Dibujaba un campo de flores tono grisáceo. El tiempo parecía que no iba con ella, ni con su manera de entender el mundo. De vez en cuando, dirigía su mirada hacia vete-tú-a-saber-dónde para encontrar no-se-qué-cosa. Y era entonces cuando sonreía.
Su destino pasaba por allí, por esos trazos a lápiz poco depurados y el capuchino mal preparado por la primeriza de la cafetería. Un trazo, un sorbo, mirada al infinito... y vuelta a empezar. Era predecible pero no cansaba verla hacer aquello. Era un espectáculo digno de los mejores y más caros asientos en primera fila.
Su pelo chocaba con un ambiente bohemio; era dorado, color divinidad, y lo reunía una fina cinta burdeos que dejaba bien claro que lo mejor estaba por llegar.
Vestía a su manera, pero siempre guardando las formas de una dama de las que no quedan. Quizá un vestido... mañana, un jersey a rayas... Hoy, callaba los murmullos con una camisa.

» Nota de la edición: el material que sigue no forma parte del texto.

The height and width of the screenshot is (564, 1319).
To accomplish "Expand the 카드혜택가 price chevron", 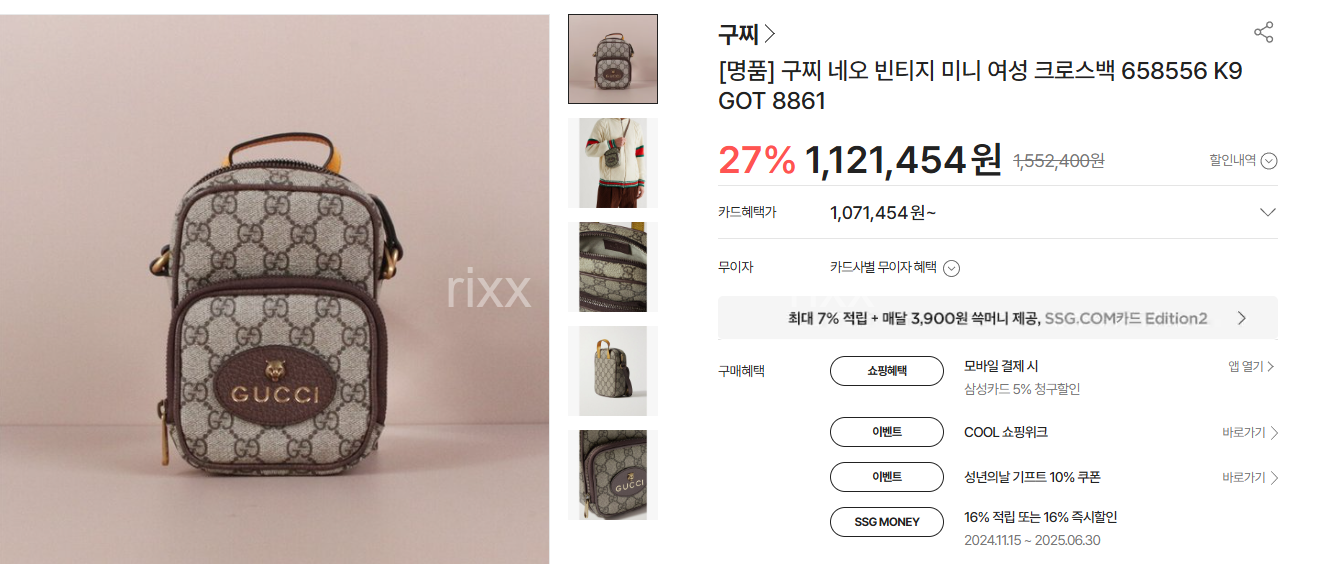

Empapaba su mesa de inmortalidad, y eso, caballeros, no es fácil. Contar los motivos, elementos, azares y elocuentes aunque predecibles buscones (o mi mirada puntual de todos los miércoles), deriva en el fin de la historia, en que ella coge sus bártulos, se levanta y nos abandona para siempre. Pero no. Aquel es su sitio. Su sino.
Estas citas diminutas y sin sentido deben valer para algo. No lo hago porque sí. Si se ha producido en un sentido, ¿por qué no en el contrario? Contar los motivos, elementos, azare... Bueno, eso. Mi mesa no posee vida propia. Tampoco paro el tiempo.
Pido un café solo, dejo el abrigo en la silla vacía a mi lado y me siento a esperar y a observar, sin llamar la atención. Un día, en una de sus miradas furtivas en busca de esa musa, clavará sus pupilas en las mías.